MESA, Ariz. - Shawon Dunston Jr. wore a white No. 90 jersey with nothing across the back, no famous last name.
He had no idea he'd be exchanging lineup cards when he was called over on Monday from minor-league camp. Cubs manager Dale Sveum and bench coach Jamie Quirk told him: You're going to see your dad.
Shawon - the San Francisco Giants coach, the Brooklyn kid the Cubs picked No. 1 overall in the 1982 draft - walked out to home plate and hugged his son twice. Shawon Jr.'s mother and sister were among the 13,374 fans inside HoHoKam Stadium watching the family reunion.

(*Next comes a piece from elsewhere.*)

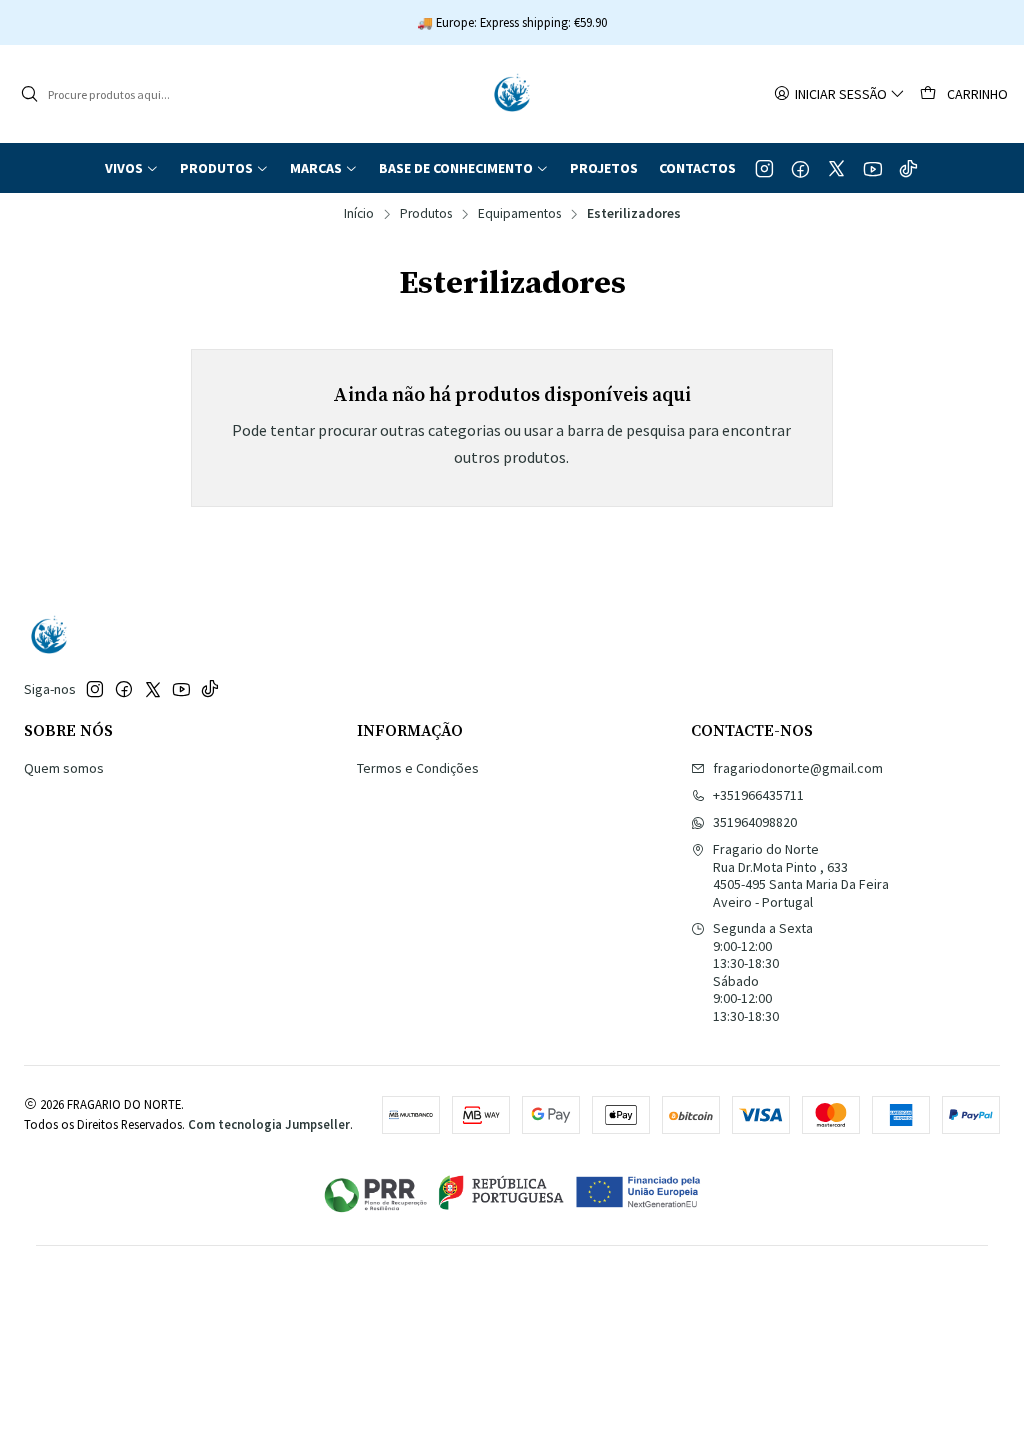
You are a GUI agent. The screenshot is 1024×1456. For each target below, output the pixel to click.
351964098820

"Pretty fun, pretty surreal," Shawon Jr. said. "This was a dream when I was a little kid, trying to be in the big leagues. I got a taste of it today and hopefully I'm here pretty soon."
Shawon was seen wiping away tears after hugging his son again after the Giants beat the Cubs 9-3. He later struggled for words, telling the San Francisco writers "I'm very proud" before pausing a moment and running back onto the team bus. The pictures said everything.
Shawon Jr., 20, didn't get a scouting report from his dad before facing Sergio Romo in the ninth inning. He worked a full count against the World Series hero and singled through the hole at shortstop.
"I knew what he had, because I'm a big Giants fan," Shawon Jr. said. "I'm not going to sit here and be secret about it. I'm from the Bay Area, so I watch him all the time and I know the whole team. It was pretty nice facing him."
Shawon Jr. became part of the $12 million draft class that former general manager Jim Hendry signed in August 2011 after he already knew he was fired.
Hendry negotiated directly with Wayne Gretzky and signed The Great One's son Trevor to an above-slot deal - $375,000 for the seventh-round pick - one of several risks taken in the final draft before a new collective bargaining agreement would severely limit spending on amateur talent.
With a scholarship to Vanderbilt University, Shawon Jr. wasn't going to be easy to sign. He was still disappointed to fall to the 11th round and enrolled in summer school. Hendry closed the deal with a $1.275 million bonus for a centerfielder his staff had graded as a first-round talent.
"School's not going anywhere," Shawon Jr. said. "But like my parents said: If you want to start something, live a dream, play in the big leagues...go ahead and do it."
Shawon Jr. split last season between Class-A Boise and the rookie league team in Mesa and hears his father's voice all the time.
"Right now you're playing with men," Shawon Jr. said. "It's not a little boy's game anymore. You're playing for something now."